Our Bodies Ourselves highlights how race and gender intersect to explain our concerns, problems, and adaptations to difficult and hostile environments. Our Bodies Ourselves sees mental health against this backdrop and we see well being as an ever-changing state of internal balance that enables individuals to flourish and live lives of our own design without causing harm to others. Whether or not we have a diagnosed mental illness, all of us have the right to the life conditions, knowledge, treatment, and caring relationships that support, protect, and improve our mental health.

Because of these guiding principles, our mental health resources also:

  • Follow the language of those who experience mental suffering. This may mean using person-centered language, such as “a person with a diagnosis of depression.” It may mean diagnosis-first language, such as “a depressed person.” We avoid diagnosis-centered language, such as “a depressive,” to refer to a person experiencing depression. We also support everyone’s right to define their own experience with mental health as they choose.
  • Reject stereotypes about the mental health of women and gender-expansive people.
  • Counter destructive myths about people diagnosed with, or believed to suffer from, mental illness. We affirm that those deemed mentally ill are as valuable and deserving of respect as anyone else in society.
  • Prioritize evidence-based research, but it is not the only standard we use for inclusion in Our Bodies Ourselves.

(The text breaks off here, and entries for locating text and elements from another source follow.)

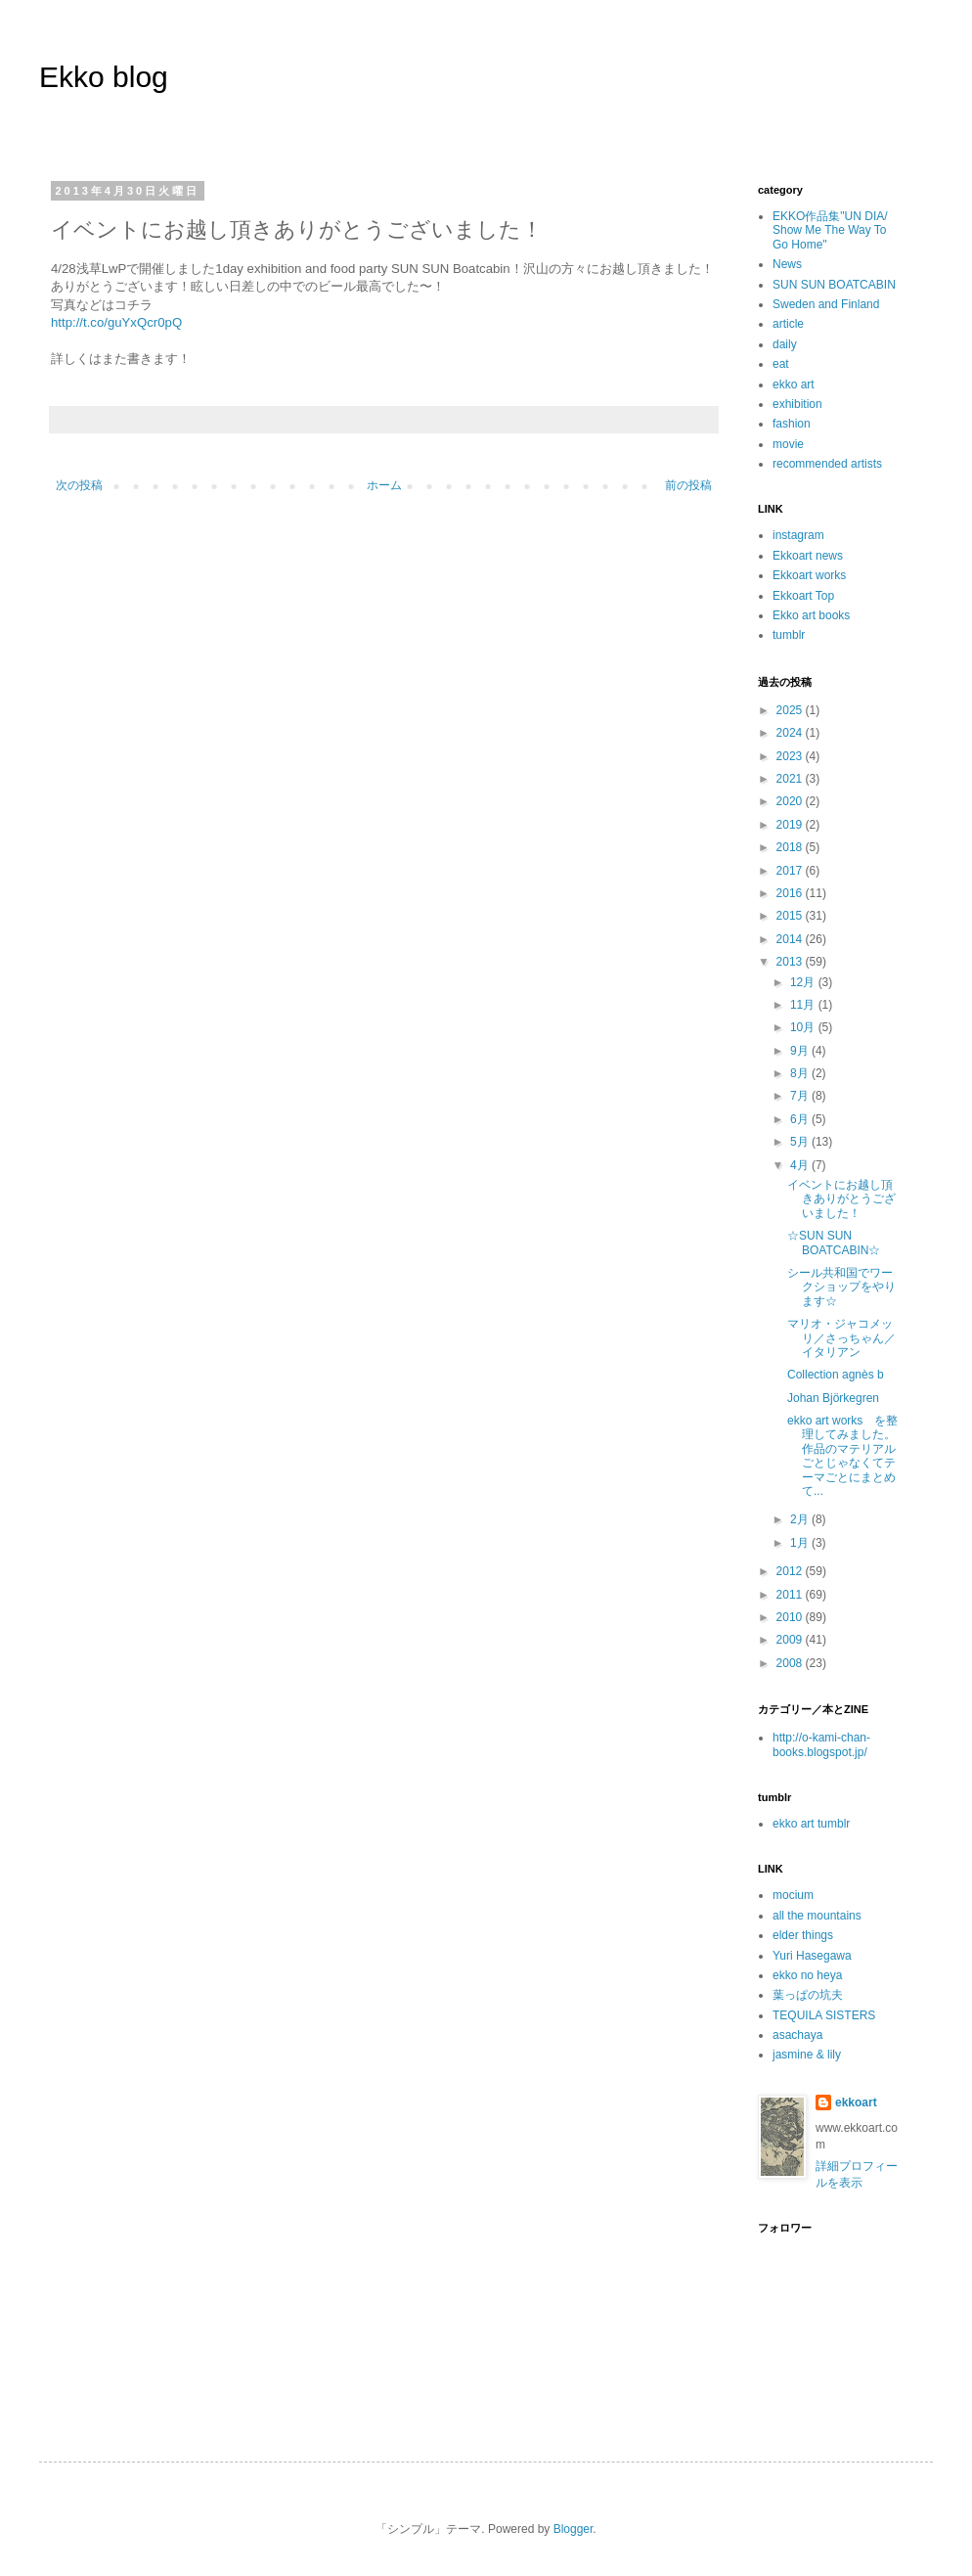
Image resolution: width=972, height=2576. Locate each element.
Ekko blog (103, 77)
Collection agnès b (835, 1374)
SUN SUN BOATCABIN (834, 285)
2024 (791, 733)
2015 (791, 916)
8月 (801, 1073)
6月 (801, 1119)
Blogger (573, 2529)
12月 (804, 982)
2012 (791, 1571)
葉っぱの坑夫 (808, 1995)
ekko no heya (807, 1975)
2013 (791, 962)
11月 (804, 1005)
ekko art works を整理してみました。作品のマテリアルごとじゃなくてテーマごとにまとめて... (842, 1456)
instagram (798, 535)
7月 (801, 1096)
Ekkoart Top (803, 596)
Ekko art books (811, 615)
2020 (791, 801)
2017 (791, 871)
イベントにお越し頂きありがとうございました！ (841, 1199)
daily (785, 344)
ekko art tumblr (811, 1823)
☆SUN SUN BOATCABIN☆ (833, 1242)
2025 (791, 710)
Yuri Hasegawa (812, 1956)
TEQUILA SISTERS (824, 2015)
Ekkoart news (808, 556)
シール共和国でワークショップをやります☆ (841, 1287)
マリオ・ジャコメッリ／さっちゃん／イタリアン (841, 1338)
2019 (791, 825)
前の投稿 (688, 485)
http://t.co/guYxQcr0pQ (116, 322)
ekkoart (856, 2102)
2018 (791, 847)
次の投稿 (79, 485)
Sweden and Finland (826, 304)
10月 (804, 1027)
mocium (793, 1895)
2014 (791, 939)
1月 (801, 1543)
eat (781, 364)
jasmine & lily (807, 2054)
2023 (791, 756)
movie (788, 444)
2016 (791, 893)
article (788, 324)
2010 (791, 1617)
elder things (803, 1935)
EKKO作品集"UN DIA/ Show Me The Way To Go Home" (830, 230)
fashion (792, 423)
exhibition (797, 404)
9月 (801, 1051)
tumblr (789, 635)
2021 (791, 779)
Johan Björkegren (833, 1398)
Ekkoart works (809, 575)
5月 (801, 1142)
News (787, 264)
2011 (791, 1595)
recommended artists (827, 464)
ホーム (384, 485)
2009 (791, 1640)
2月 (801, 1519)
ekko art (794, 384)
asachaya (797, 2035)
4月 (801, 1165)
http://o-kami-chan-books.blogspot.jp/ (821, 1744)
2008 (791, 1663)
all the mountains (817, 1915)
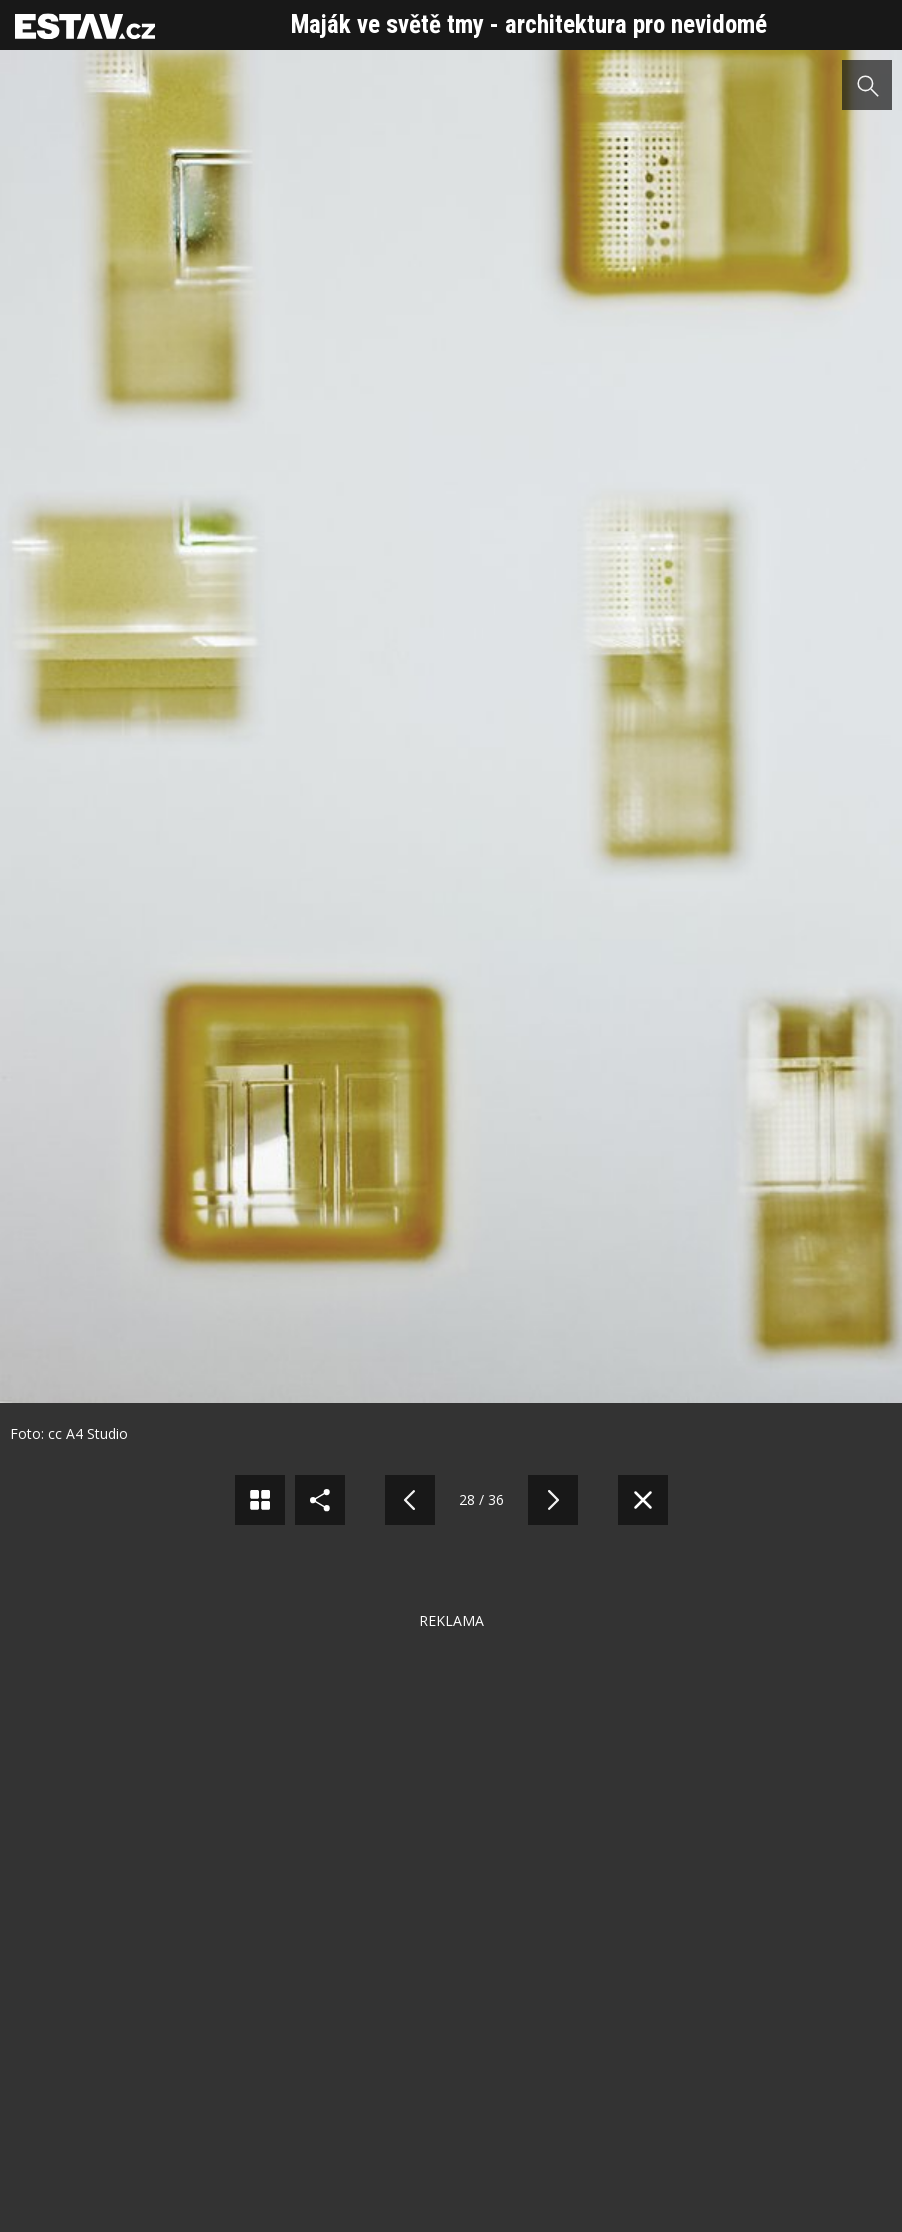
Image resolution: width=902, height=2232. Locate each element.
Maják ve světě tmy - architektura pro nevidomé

Most people lack access to research grants and the relationships with prestigious institutions which are necessary to producing evidence-based research findings. Those of us in marginalized groups, including those diagnosed with “mental illness,” are typically shut out from contributing to research about ourselves. This unfairly favors those with mainstream views about mental health and helps maintain those views.
  • Oppose coercive “treatments” that deprive us of our right to self-determination.
  • Explore the social determinants of both psychological suffering and psychological thriving.